[ASSIGNMENT]: The line containing "هشت روز هفته (97, 2506)" marks the end: quote every line from the start of the records below through it, word for word.

Collected data
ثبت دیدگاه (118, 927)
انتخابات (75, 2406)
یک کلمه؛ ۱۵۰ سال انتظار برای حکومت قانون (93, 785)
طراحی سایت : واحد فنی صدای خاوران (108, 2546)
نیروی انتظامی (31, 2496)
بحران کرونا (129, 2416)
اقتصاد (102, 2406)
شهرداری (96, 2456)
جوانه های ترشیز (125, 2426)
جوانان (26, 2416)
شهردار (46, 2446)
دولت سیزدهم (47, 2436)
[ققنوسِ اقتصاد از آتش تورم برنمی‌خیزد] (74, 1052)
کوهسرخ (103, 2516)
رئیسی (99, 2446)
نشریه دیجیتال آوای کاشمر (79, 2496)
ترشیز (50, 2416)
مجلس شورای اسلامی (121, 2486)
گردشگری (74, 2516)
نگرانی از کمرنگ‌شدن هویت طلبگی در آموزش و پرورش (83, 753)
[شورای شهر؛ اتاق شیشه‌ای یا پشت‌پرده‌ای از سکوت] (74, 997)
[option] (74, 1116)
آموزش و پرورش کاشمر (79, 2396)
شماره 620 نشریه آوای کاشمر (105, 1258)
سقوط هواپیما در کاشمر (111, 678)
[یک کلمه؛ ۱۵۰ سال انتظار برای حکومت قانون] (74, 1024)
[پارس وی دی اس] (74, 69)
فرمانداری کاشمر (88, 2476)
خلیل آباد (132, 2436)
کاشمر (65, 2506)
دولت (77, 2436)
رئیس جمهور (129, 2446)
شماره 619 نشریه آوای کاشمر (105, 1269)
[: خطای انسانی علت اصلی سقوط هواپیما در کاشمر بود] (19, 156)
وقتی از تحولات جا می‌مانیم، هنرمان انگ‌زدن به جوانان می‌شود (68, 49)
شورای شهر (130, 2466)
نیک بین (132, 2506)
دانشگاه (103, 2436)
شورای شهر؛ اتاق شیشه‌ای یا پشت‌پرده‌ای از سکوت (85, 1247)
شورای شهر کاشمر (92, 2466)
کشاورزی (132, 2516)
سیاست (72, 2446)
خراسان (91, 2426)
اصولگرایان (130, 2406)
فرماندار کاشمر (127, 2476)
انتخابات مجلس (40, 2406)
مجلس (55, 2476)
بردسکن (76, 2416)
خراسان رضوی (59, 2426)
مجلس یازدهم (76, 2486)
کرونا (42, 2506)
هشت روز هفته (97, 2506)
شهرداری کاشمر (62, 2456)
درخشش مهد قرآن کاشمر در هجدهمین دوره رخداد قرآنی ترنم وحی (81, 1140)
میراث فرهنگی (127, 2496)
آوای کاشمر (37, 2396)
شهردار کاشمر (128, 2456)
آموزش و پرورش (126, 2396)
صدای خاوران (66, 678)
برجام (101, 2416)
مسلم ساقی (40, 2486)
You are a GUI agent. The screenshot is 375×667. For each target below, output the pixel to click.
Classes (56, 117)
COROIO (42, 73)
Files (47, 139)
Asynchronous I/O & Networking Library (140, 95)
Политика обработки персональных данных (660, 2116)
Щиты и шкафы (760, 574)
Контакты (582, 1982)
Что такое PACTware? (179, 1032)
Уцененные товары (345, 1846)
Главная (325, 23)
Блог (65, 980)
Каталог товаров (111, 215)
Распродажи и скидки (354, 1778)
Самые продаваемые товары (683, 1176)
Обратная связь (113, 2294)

[EXPECTED ANSWER]:
ثبت دیدگاه (118, 927)
انتخابات (75, 2406)
یک کلمه؛ ۱۵۰ سال انتظار برای حکومت قانون (93, 785)
طراحی سایت : واحد فنی صدای خاوران (108, 2546)
نیروی انتظامی (31, 2496)
بحران کرونا (129, 2416)
اقتصاد (102, 2406)
شهرداری (96, 2456)
جوانه های ترشیز (125, 2426)
جوانان (26, 2416)
شهردار (46, 2446)
دولت سیزدهم (47, 2436)
[ققنوسِ اقتصاد از آتش تورم برنمی‌خیزد] (74, 1052)
کوهسرخ (103, 2516)
رئیسی (99, 2446)
نشریه دیجیتال آوای کاشمر (79, 2496)
ترشیز (50, 2416)
مجلس شورای اسلامی (121, 2486)
گردشگری (74, 2516)
نگرانی از کمرنگ‌شدن هویت طلبگی در آموزش و پرورش (83, 753)
[شورای شهر؛ اتاق شیشه‌ای یا پشت‌پرده‌ای از سکوت] (74, 997)
[option] (74, 1116)
آموزش و پرورش کاشمر (79, 2396)
شماره 620 نشریه آوای کاشمر (105, 1258)
سقوط هواپیما در کاشمر (111, 678)
[یک کلمه؛ ۱۵۰ سال انتظار برای حکومت قانون] (74, 1024)
[پارس وی دی اس] (74, 69)
فرمانداری کاشمر (88, 2476)
خلیل آباد (132, 2436)
کاشمر (65, 2506)
دولت (77, 2436)
رئیس جمهور (129, 2446)
شماره 619 نشریه آوای کاشمر (105, 1269)
[: خطای انسانی علت اصلی سقوط هواپیما در کاشمر بود] (19, 156)
وقتی از تحولات جا می‌مانیم، هنرمان انگ‌زدن به جوانان می‌شود (68, 49)
شورای شهر (130, 2466)
نیک بین (132, 2506)
دانشگاه (103, 2436)
شورای شهر؛ اتاق شیشه‌ای یا پشت‌پرده‌ای از سکوت (85, 1247)
شورای شهر کاشمر (92, 2466)
کشاورزی (132, 2516)
سیاست (72, 2446)
خراسان (91, 2426)
اصولگرایان (130, 2406)
فرماندار کاشمر (127, 2476)
انتخابات مجلس (40, 2406)
مجلس (55, 2476)
بردسکن (76, 2416)
خراسان رضوی (59, 2426)
مجلس یازدهم (76, 2486)
کرونا (42, 2506)
هشت روز هفته (97, 2506)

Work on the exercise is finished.